SaaSCalcHub. Explore Tools →
How to

How to Run a Valid A/B Test

From hypothesis to statistical significance: a step-by-step guide to running A/B tests that produce decisions you can trust.

SaaSCalcHub Editorial Team February 20, 2026 12 min read

A valid A/B test compares two versions of an experience by randomly assigning users to each version, measuring a single primary metric, and continuing until the sample size is large enough to detect the effect you care about. The result is statistically significant if the probability of seeing the observed difference by chance alone (the p-value) is below your threshold, typically 0.05.

Most SaaS A/B tests fail not because the variant was bad but because the test was set up wrong. Underpowered tests miss real wins. Overpowered tests waste traffic. Peeking at results early inflates false positive rates. This guide walks through the seven steps that separate a credible experiment from a hopeful one.

Step 1: Write the hypothesis before you build anything

A valid hypothesis is specific, testable, and tied to a metric. Avoid hypotheses like "the new pricing page will be better." Use the format:

If we [change X], then [primary metric Y] will improve by [Z%] because [reason].

A real example: "If we remove the credit card requirement from the trial signup, then trial-to-paid conversion will increase by 15% because more users will reach product activation before payment friction."

The "because" clause matters. It forces you to articulate the mechanism, which makes the test interpretable regardless of which way it lands.

Step 2: Pick one primary metric

The fastest way to corrupt a test is to track many metrics and report whichever one wins. Pick one primary metric in advance. Everything else is secondary.

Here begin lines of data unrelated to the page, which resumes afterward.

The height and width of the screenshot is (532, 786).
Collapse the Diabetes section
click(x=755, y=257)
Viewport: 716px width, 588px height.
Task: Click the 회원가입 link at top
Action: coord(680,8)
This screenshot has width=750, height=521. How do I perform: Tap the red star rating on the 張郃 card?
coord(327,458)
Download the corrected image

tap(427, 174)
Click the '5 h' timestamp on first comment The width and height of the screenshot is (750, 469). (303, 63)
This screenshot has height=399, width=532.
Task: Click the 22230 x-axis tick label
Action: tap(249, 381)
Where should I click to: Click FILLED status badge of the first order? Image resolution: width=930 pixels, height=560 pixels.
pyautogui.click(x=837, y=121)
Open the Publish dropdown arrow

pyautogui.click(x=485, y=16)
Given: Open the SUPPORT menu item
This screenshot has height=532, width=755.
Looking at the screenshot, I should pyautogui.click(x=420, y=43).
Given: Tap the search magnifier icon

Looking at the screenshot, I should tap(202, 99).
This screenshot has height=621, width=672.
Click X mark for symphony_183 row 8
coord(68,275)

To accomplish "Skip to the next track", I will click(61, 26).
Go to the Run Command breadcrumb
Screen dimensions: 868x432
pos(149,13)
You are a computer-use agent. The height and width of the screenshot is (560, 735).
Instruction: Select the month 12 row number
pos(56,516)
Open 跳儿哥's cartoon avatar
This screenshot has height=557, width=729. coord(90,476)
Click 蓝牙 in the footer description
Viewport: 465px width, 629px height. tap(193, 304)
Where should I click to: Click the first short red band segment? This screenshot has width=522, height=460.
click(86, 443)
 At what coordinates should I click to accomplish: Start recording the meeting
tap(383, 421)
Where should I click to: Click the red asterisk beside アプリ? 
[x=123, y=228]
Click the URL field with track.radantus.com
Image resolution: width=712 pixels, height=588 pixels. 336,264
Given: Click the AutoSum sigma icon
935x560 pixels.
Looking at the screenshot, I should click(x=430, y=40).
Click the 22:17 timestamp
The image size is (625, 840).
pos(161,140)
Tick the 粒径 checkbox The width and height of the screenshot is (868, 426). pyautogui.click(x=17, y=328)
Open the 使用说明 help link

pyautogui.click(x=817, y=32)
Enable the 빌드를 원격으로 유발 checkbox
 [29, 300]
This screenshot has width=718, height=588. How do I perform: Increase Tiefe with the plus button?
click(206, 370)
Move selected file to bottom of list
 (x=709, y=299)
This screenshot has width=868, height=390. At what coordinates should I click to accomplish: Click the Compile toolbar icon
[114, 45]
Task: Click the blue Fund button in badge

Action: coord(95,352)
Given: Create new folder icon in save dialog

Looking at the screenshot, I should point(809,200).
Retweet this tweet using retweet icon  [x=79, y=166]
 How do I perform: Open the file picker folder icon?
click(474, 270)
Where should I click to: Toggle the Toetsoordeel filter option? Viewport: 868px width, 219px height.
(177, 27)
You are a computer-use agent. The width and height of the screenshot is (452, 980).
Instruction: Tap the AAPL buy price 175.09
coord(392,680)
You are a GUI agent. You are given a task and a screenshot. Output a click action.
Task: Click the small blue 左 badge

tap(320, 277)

Good primary metrics for SaaS A/B tests:

  • Activation rate: percentage of new users who complete a defined activation event within X days
  • Trial-to-paid conversion: percentage of trial signups who become paying customers
  • Free-to-paid conversion: percentage of free-tier users who upgrade to paid
  • Click-through rate on a CTA (only valid for top-of-funnel tests; almost never the right primary metric for SaaS)
  • 30-day retention: percentage of users active 30 days after signup

If you cannot pick one, your hypothesis is not specific enough. Go back to Step 1.

Step 3: Calculate required sample size before you launch

Underpowered tests cannot detect real effects. Overpowered tests waste calendar weeks. Calculate the minimum sample size given your baseline conversion rate, the minimum effect you care about, and your desired statistical power.

The standard inputs are:

  • Baseline conversion rate (control): your current rate
  • Minimum detectable effect (MDE): the smallest improvement that would be worth shipping
  • Statistical significance level (alpha): usually 0.05 (5% false positive rate tolerated)
  • Statistical power (1 - beta): usually 0.80 (80% chance of detecting a real effect)
Baseline MDE Required sample per variant
5% 10% relative lift (to 5.5%) ~31,000
5% 20% relative lift (to 6.0%) ~7,800
10% 10% relative lift (to 11.0%) ~15,000
10% 20% relative lift (to 12.0%) ~3,800
20% 10% relative lift (to 22.0%) ~6,400
20% 20% relative lift (to 24.0%) ~1,600

For low-traffic SaaS sites, the required sample sizes can take months to accumulate. That is not a test problem; that is a traffic problem. Use the A/B Test Significance Calculator to plug in your numbers.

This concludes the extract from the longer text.